Thu Aug 10 22:58:11 EEST 2017

> From: Ivan Kalvachev <ikalvachev at gmail.com>
> 
> On 8/8/17, maxime taisant <maximetaisant at hotmail.fr> wrote:
> > From: Maxime Taisant <maximetaisant at hotmail.fr>
> >
> > Hi,
> >
> > Here is some SSE optimisations for the dwt function used to decode
> JPEG2000.
> > I tested this code by using the time command while reading a
> JPEG2000
> > encoded video with ffmpeg and, on average, I observed a 4.05%
> general
> > improvement, and a 12.67% improvement on the dwt decoding part
> alone.
> > In the nasm code, you can notice that the SR1DFLOAT macro appear
> > twice.
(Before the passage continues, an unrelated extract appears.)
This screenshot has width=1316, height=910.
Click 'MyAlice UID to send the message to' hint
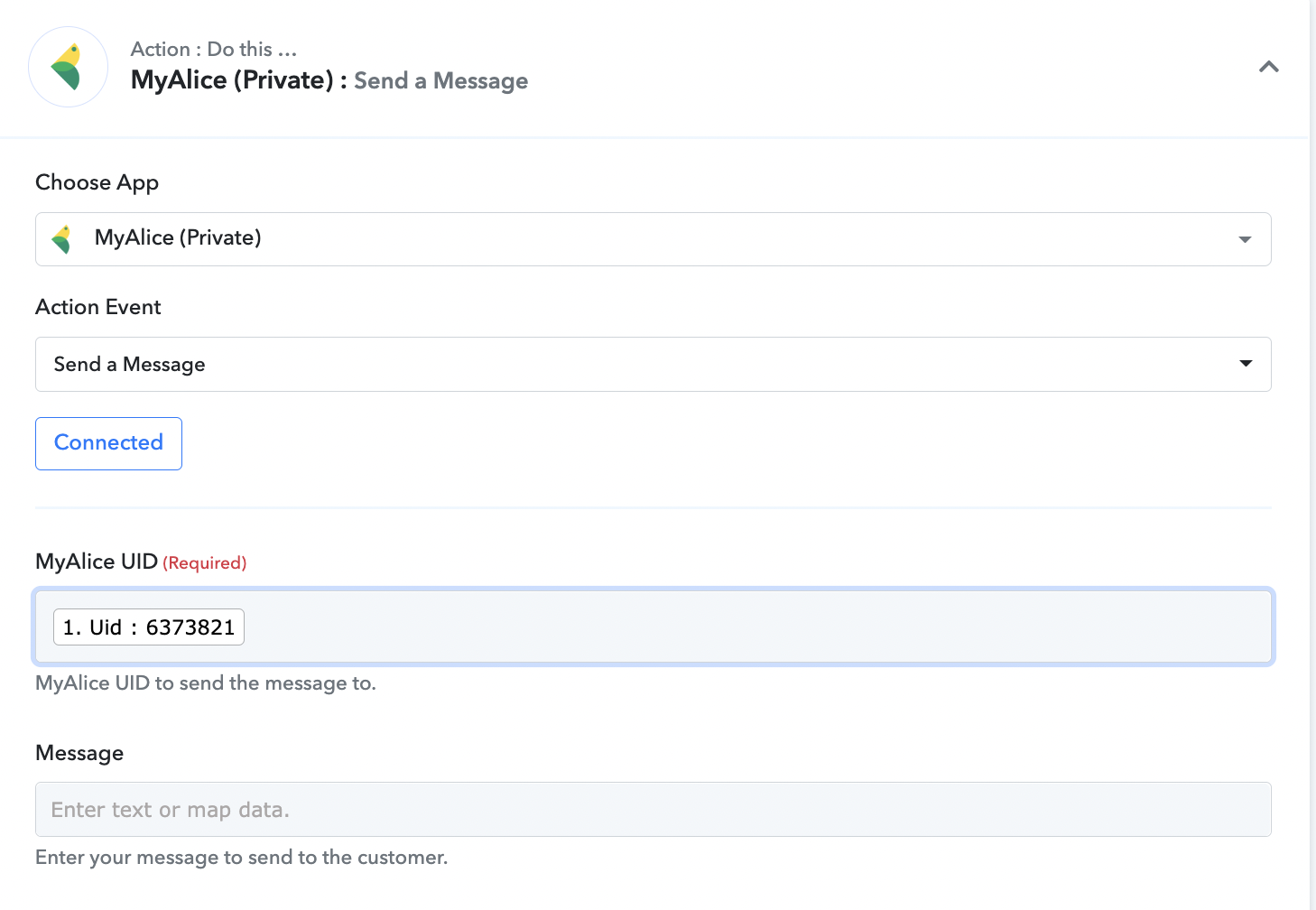point(205,683)
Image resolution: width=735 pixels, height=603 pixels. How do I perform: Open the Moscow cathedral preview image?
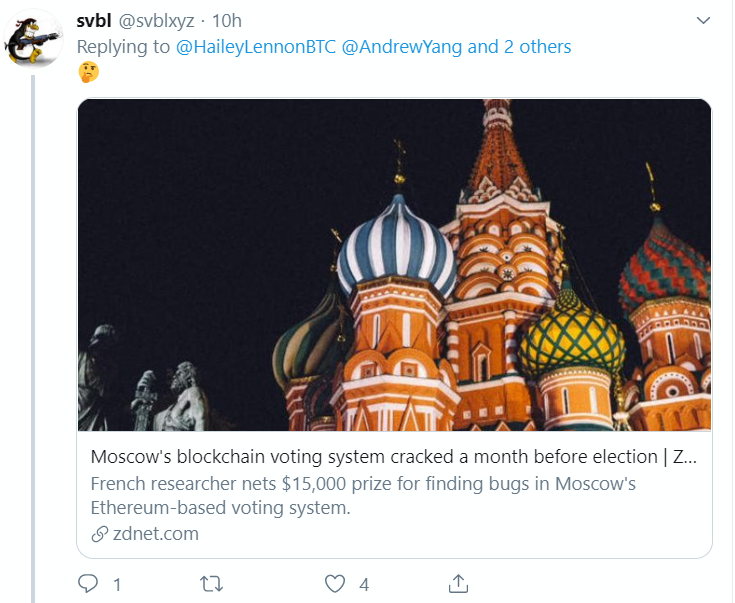(x=394, y=265)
One version is called in the nasm code by the HORSD macro
> and
> > the other is called in the C code of the dwt function, I couldn't
> > figure out a way to make only one macro.
> 
> You want to use the same macro at two locations or you want to have
> 1 function and "call" it from 2 places?
> 
> For the former, I'd guess that you might have been getting errors
> about duplicated labels, since you use the local to the file form instead
> local to the macro form. aka: ".loop" vs "%%loop".

Currently I have one function declared with "cglobal" and called in the C code, and one macro with exactly the same behavior used in the nasm code.
So I guess I would like to keep only one of the two and call it from both places. (Sorry if it's still not clear, English is not my native language).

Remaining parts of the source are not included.